Android系统目录树建立过程

一、文件系统类型

        了解Android系统目录树的建立之前，有必要了解文件系统类型。Linux内核中将文件系统类型抽象为结构体struct file_system_type，其中name为文件系统名称，例如ext4、f2fs、rootfs等；mount()\mount2()是挂载文件系统时调用的接口，用于创建super_block，并返回根目录；kill_sb()在卸载文件系统时调用，做一些清理工作；next指向下一个文件系统类型。

struct file_system_type {
	const char *name;
	int fs_flags;
    ................................................
	struct dentry *(*mount) (struct file_system_type *, int,
		       const char *, void *);
	struct dentry *(*mount2) (struct vfsmount *, struct file_system_type *, int,
			       const char *, void *);
	void *(*alloc_mnt_data) (void);
	void (*kill_sb) (struct super_block *);
	struct module *owner;
	struct file_system_type * next;
	struct hlist_head fs_supers;
    ...............................................
};

        所有注册到内核的文件系统类型，都放在以file_systems为表头的单链表中。register_filesystem()就是向该链表中加入新的元素；unregister_filesystem()就是将对应的文件系统类型从该链表中删除；get_fs_type()就是根据文件系统名称在链表中查找。

        常见文件系统类型，都是在对应模块初始化时注册的，比如ext4在模块初始化时注册ext4_fs_type。

static int __init ext4_init_fs(void)
{
	int i, err;

	ratelimit_state_init(&ext4_mount_msg_ratelimit, 30 * HZ, 64);
	ext4_li_info = NULL;
	mutex_init(&ext4_li_mtx);

	/* Build-time check for flags consistency */
	................................................
	register_as_ext3();
	register_as_ext2();
	err = register_filesystem(&ext4_fs_type);
	................................................
}

        通过cat /proc/filesystems节点查看系统中所有注册的文件系统类型名称。

二、根目录的创建

        进程的路径信息保存在task_struct成员fs_struct *fs指向的结构体中，其中root为根目录，pwd为当前目录。
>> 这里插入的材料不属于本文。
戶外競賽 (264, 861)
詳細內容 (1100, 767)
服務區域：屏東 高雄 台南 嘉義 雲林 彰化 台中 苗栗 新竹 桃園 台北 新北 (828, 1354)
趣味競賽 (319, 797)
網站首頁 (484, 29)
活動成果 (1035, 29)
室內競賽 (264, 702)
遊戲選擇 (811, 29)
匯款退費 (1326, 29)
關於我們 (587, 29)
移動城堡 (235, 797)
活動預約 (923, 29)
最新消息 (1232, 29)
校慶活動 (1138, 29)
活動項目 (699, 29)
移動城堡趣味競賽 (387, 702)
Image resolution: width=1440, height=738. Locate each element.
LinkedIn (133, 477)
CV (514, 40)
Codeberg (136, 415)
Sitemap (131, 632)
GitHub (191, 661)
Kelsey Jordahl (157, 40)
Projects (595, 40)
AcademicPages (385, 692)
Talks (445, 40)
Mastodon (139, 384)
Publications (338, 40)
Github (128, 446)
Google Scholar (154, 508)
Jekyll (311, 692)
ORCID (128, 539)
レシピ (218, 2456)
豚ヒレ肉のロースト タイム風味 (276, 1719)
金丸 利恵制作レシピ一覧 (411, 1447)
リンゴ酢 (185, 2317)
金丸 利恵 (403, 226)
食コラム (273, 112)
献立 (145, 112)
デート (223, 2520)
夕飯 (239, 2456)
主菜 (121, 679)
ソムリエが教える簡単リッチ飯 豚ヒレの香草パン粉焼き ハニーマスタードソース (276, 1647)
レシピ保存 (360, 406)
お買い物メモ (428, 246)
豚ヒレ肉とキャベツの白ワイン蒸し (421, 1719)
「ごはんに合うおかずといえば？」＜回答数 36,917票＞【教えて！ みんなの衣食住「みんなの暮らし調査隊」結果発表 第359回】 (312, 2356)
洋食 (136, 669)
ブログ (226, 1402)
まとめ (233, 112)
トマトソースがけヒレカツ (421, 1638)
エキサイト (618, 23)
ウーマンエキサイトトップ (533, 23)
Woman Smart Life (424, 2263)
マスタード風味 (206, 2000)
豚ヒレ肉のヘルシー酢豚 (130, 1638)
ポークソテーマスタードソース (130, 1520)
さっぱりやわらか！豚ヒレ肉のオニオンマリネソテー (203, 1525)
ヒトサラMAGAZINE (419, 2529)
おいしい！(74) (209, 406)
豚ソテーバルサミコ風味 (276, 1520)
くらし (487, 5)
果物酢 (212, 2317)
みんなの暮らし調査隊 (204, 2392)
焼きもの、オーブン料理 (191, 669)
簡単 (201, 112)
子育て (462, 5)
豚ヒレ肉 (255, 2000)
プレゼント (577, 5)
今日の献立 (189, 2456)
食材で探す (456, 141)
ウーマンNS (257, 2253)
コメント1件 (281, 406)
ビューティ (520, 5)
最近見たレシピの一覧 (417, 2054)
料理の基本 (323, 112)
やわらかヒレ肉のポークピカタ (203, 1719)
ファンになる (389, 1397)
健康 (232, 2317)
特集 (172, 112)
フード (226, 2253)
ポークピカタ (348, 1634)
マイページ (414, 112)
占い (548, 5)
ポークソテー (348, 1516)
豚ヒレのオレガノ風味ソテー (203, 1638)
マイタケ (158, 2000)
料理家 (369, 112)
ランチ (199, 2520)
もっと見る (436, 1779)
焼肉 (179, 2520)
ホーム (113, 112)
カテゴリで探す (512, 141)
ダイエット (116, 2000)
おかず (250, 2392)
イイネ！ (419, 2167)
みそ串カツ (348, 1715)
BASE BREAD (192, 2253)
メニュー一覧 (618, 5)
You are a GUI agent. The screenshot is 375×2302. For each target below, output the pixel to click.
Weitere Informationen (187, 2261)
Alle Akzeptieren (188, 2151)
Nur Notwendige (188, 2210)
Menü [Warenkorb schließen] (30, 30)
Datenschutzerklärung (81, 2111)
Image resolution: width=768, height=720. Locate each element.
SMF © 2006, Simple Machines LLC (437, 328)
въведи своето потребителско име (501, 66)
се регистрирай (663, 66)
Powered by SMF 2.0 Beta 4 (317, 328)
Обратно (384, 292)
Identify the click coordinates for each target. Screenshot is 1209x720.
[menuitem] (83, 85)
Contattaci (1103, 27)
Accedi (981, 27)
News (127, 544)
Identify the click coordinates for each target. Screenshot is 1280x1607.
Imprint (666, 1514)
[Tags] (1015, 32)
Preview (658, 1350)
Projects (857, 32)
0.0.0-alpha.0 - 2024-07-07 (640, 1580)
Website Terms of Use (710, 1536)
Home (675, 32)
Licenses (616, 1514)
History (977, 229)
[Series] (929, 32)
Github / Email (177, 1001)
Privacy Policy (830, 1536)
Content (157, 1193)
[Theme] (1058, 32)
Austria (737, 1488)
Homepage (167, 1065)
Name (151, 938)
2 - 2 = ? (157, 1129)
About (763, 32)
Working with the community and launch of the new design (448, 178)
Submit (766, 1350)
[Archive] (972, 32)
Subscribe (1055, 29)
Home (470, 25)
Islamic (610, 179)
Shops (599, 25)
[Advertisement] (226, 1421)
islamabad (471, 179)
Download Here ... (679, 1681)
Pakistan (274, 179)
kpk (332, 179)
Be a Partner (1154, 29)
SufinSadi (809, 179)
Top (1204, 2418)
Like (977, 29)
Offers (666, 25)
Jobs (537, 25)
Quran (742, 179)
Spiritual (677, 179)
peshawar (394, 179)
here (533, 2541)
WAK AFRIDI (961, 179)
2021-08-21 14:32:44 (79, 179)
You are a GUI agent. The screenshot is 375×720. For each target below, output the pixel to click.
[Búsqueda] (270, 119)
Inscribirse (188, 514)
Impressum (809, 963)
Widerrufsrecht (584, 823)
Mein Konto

fs_struct *fs的数据来源于父进程，当clone_flags的CLONE_FS置位时，父子进程指向同一个fs_struct指针，否则创建一个fs_struct，并把父进程的信息拷贝过来。

struct fs_struct {
    ......................
	struct path root, pwd;
};
static int copy_fs(unsigned long clone_flags, struct task_struct *tsk)
{
	struct fs_struct *fs = current->fs;
	if (clone_flags & CLONE_FS) {
		/* tsk->fs is already what we want */
		spin_lock(&fs->lock);
		if (fs->in_exec) {
			spin_unlock(&fs->lock);
			return -EAGAIN;
		}
		fs->users++;
		spin_unlock(&fs->lock);
		return 0;
	}
	tsk->fs = copy_fs_struct(fs);
	if (!tsk->fs)
		return -ENOMEM;
	return 0;
}

        init_task是所有进程中的老祖宗，其它进程的fs_struct *fs都直接或间接来源与init_task的fs_struct *fs，该指针指向的结构体是在start_kernel()-->vfs_caches_init()-->mnt_init()-->init_mount_tree()中初始化的。

static void __init init_mount_tree(void)
{
	struct vfsmount *mnt;
	struct mnt_namespace *ns;
	struct path root;
	struct file_system_type *type;

	type = get_fs_type("rootfs");
	if (!type)
		panic("Can't find rootfs type");
	mnt = vfs_kern_mount(type, 0, "rootfs", NULL);
	put_filesystem(type);
	if (IS_ERR(mnt))
		panic("Can't create rootfs");

	ns = create_mnt_ns(mnt);
	if (IS_ERR(ns))
		panic("Can't allocate initial namespace");

	init_task.nsproxy->mnt_ns = ns;
	get_mnt_ns(ns);

	root.mnt = mnt;
	root.dentry = mnt->mnt_root;
	mnt->mnt_flags |= MNT_LOCKED;

	set_fs_pwd(current->fs, &root);                //设置为init_task 的当前目录
	set_fs_root(current->fs, &root);                //设置为init_task 的根目录
}

        vfs_kern_mount()首先调用alloc_vfsmnt()分配并初始一个struct mount结构体，其成员mnt_devname初始化为rootfs，然后调用mount_fs()获取rootfs文件系统的根目录。

struct vfsmount *
vfs_kern_mount(struct file_system_type *type, int flags, const char *name, void *data)
{
	struct mount *mnt;
	struct dentry *root;

	if (!type)
		return ERR_PTR(-ENODEV);

	mnt = alloc_vfsmnt(name);
	if (!mnt)
		return ERR_PTR(-ENOMEM);

	................................................................................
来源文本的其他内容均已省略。